Nous avons présenté Litigante e Franco Lolli (Colombie) qui a fait l’ouverture de la Semaine de la Critique cannoise. Il sortira en France en décembre sous le titre Une mère incroyable : l’histoire d’une avocate, mère célibataire qui trouve l’amour au moment où sa propre mère meurt. L’exigence formelle transcende le cadre réaliste de son récit pour atteindre le plus profond des êtres, au cœur des émotions les plus vives et les plus pures. Sortie prévue prochainement.

Le film péruvien Canción sin nombre, de Melina León, (Pérou, Espagne, Etats-Unis) a obtenu la Mention spéciale du jury : Pérou, au plus fort de la crise politique des années 80. Georgina attend son premier enfant. Sans ressources, elle répond à l’annonce d’une clinique qui propose des soins gratuits aux femmes enceintes. Mais après l’accouchement, on refuse de lui dire où est son bébé. Décidée à retrouver sa fille, elle sollicite l’aide d’un journaliste qui accepte de mener l’enquête. C’est un film très simple tourné en noir et blanc.

La Broca (Pérou) des frères Daniel et Diego Vega (Pérou, Espagne, Colombie). Début des années 90 : Roberto quitte le Pérou plongé dans la violence pour rejoindre son père immigré et installé à Montréal avec sa nouvelle famille canadienne. Le père s’efforce de montrer à son fils sa meilleure version du rêve américain. Le film se passe entièrement à Montréal en hiver. Encore un film sur la famille. Ici ce sont les rapports père-fils qui sont mis en avant ; dans d’autres films, ce seront les rapports père-fille. La Broca laisse un bon souvenir après sa vision.
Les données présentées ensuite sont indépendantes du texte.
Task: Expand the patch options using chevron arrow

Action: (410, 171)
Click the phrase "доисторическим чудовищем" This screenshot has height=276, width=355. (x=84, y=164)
En ce qui concerne les courts métrages le jury a remis le Prix du meilleur court-métrage : O Mistério da carne de Rafaela Camelo, (Brésil) qui raconte la vie d’un dimanche. Le Prix du meilleur documentaire est allé à La Vida en común d’Ezequiel Yanco (Argentine, France) qui dépeint la vie d’une communauté indigène dans les plaines désertiques occidentales de l’Argentine alors que rode un puma. Le Prix du public a récompensé La Búsqueda de Daniel Lagares et Mariano Agudo, (Pérou, Espagne) ; trois personnes vivent encore dans la peur au Pérou vingt ans après la fin du conflit armé entre le Sentier Lumineux et l’État péruvien.
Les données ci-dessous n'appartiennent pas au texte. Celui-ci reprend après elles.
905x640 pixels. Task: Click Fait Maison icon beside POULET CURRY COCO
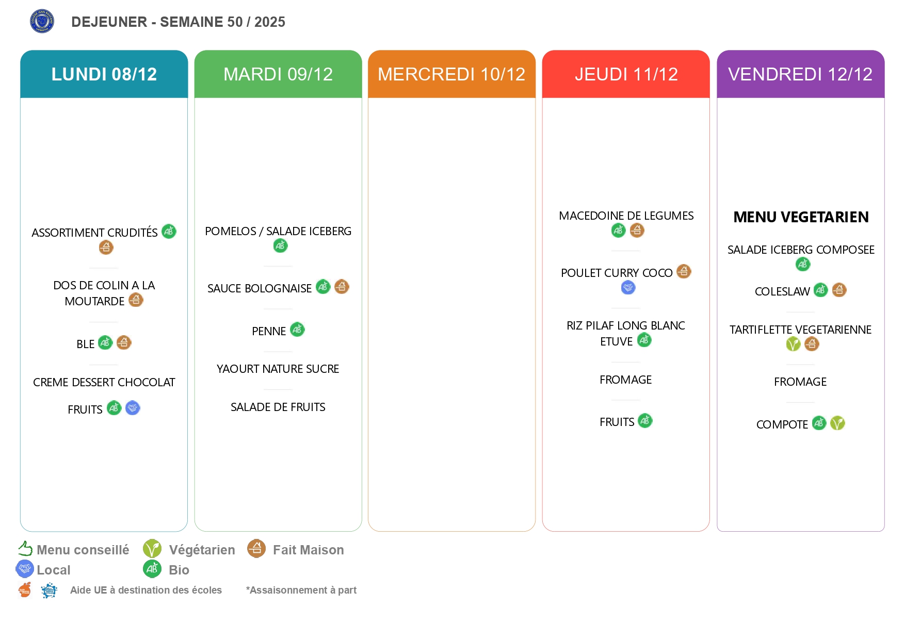(684, 271)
Il y eu aussi un focus sur la Patagonie, le portrait d’un cinéaste expérimental brésilien Julio Bressane, quelques avant-premières comme La Cordillère des Songes de Patricio Guzmán, qui sortira le 30 octobre. Le Festival c’est aussi les rencontres littéraires avec Cristian Perfumo, Mempo Giardinelli et Jorge Volpi, l’hommage à Francisco Coloane et une conférence de Néstor Ponce sur crime et littérature en Amérique Latine, sans oublier les rencontres de l’Institut des Hautes Études de l’Amérique Latine. Et puis il y avait le village avec ses stands d’artisanat, de spécialités culinaires, de cours de danse et des concerts. Après une journée d’ouverture maussade, le Septeto Santiaguero de Cuba a réussi à faire danser les 1 000 personnes de la salle de la gare du Midi. Une belle édition très sympathique avec plein de spectateurs satisfaits.